She depended on her.
And just like that... she was gone.

No goodbye.
No final hug.
Just a world without her.

Tiara remembered their last Sunday together: the two of them in the kitchen, her grandmother gently showing her how to boil tea leaves just right.
"Chai needs patience," she'd said with a soft smile, handing Tiara the strainer like it was something sacred.
She never knew it would be the last time.

To the outside world, Tiara looked strong —
a girl who had survived too much and still stood tall.
Her friends tried to comfort her. But it never felt the same.
It never felt like him.

Was Arvind a magician? she wondered one night, curled beneath a blanket.
Only he could calm her storms with silence.
Only he could make her feel seen without saying a word.

She cherished every memory she had with him.
And every one with her grandmother.
Now, all she had left were echoes.

She broke down in secret —
in the shower,
in her room,
at night, when the world slept.
Her pillow knew her grief.
The mirror, her truth.

But she never showed this side to anyone.

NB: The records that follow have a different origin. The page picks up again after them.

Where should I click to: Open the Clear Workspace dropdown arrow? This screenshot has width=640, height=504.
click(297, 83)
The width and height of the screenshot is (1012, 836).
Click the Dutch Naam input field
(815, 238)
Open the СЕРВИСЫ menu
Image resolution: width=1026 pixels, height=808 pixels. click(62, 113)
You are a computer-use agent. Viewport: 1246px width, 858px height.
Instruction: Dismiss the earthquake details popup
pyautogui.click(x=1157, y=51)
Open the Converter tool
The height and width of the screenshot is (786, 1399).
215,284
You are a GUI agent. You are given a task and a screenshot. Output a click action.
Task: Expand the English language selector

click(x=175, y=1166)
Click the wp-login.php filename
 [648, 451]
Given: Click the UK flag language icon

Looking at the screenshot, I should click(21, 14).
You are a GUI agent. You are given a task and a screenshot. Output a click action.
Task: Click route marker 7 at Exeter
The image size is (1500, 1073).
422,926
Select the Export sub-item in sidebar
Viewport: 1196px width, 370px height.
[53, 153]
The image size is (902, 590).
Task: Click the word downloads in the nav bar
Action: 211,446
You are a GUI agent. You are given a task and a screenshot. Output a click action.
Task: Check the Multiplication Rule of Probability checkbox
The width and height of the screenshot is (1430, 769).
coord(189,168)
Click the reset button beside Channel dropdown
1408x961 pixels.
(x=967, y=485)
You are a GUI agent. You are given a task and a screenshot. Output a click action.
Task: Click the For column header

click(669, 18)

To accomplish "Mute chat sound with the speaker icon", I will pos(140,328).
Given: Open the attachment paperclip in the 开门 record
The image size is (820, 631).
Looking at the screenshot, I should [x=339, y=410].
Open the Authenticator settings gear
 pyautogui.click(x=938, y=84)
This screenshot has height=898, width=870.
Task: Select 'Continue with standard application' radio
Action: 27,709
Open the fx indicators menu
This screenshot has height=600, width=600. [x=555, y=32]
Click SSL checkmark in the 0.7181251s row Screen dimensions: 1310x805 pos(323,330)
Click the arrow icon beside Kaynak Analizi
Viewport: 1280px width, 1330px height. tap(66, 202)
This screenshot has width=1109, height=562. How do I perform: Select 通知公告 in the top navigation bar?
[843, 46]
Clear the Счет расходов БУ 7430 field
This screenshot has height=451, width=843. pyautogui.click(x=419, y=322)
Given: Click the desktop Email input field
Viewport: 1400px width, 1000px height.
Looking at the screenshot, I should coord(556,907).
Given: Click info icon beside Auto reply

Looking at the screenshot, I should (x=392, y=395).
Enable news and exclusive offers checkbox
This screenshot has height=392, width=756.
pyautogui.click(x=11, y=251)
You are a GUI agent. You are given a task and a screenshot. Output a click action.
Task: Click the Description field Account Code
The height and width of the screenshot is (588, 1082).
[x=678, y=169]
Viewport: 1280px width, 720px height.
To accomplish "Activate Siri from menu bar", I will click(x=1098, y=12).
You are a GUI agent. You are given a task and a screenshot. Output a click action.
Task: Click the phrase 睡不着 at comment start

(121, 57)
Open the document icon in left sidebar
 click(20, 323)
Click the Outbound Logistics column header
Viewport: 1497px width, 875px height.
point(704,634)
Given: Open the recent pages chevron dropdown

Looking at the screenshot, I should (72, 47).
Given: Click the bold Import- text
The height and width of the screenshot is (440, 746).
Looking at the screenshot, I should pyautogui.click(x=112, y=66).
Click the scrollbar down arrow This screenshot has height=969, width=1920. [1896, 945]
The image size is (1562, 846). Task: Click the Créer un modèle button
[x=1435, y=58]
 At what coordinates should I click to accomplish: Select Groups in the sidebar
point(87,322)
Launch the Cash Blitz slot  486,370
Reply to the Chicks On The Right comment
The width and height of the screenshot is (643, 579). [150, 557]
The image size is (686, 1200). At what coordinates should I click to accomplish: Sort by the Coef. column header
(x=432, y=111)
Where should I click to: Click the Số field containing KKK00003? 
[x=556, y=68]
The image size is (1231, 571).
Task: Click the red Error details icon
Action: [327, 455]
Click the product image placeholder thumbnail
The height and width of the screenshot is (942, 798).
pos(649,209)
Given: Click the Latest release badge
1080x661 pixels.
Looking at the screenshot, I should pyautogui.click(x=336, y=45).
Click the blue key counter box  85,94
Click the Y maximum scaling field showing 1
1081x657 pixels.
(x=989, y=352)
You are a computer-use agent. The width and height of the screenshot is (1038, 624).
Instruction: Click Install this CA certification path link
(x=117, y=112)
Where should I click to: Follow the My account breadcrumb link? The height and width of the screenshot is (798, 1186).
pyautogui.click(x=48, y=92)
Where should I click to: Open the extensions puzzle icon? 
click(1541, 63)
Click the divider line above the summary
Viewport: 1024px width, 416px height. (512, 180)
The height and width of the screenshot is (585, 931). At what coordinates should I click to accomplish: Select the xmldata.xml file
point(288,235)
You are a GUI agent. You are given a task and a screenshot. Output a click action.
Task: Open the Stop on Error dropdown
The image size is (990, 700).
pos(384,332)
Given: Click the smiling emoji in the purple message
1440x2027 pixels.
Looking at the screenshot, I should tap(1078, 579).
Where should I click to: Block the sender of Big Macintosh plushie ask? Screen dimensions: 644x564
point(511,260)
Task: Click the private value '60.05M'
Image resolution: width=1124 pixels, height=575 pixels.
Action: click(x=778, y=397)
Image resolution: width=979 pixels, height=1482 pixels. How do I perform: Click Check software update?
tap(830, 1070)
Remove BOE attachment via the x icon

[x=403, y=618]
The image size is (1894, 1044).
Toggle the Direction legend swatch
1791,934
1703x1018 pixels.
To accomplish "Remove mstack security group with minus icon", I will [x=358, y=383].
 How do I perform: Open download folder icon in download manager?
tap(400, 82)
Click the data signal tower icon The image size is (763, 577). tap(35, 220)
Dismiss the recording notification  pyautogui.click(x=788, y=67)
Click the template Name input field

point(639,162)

To the world, she was perfect —
friendly, helpful, top of the class, active in everything, always ready with an answer.
But that version of her was just a costume — stitched together from expectations.

The real Tiara?
She was broken.
Hollow.
Lost.

All she felt was empty.

One night, she unlocked her phone and opened Arvind's chat.
Typed: Do you still think about me?
Then stared at the blinking cursor until her eyes blurred.

She never sent it.
She deleted the message, locked her phone, and turned to face the wall.

But before sleep could take her, she whispered into the dark:

"Maybe one day... I'll feel something again."

Act 2.3 – Closer Than They Knew

time flew by

The messages stopped. The calls faded.
They didn't drift apart with a fight — but with silence.
No final conversation. No dramatic goodbye.
Just absence, growing louder each day.

They both dealt with their pain in their own way.

Arvind had become a shell of who he used to be.
Once cheerful and full of life, he turned robotic — cold, silent, detached.
He barely scraped through his 12th-grade exams.
His teachers noticed. His grandfather worried.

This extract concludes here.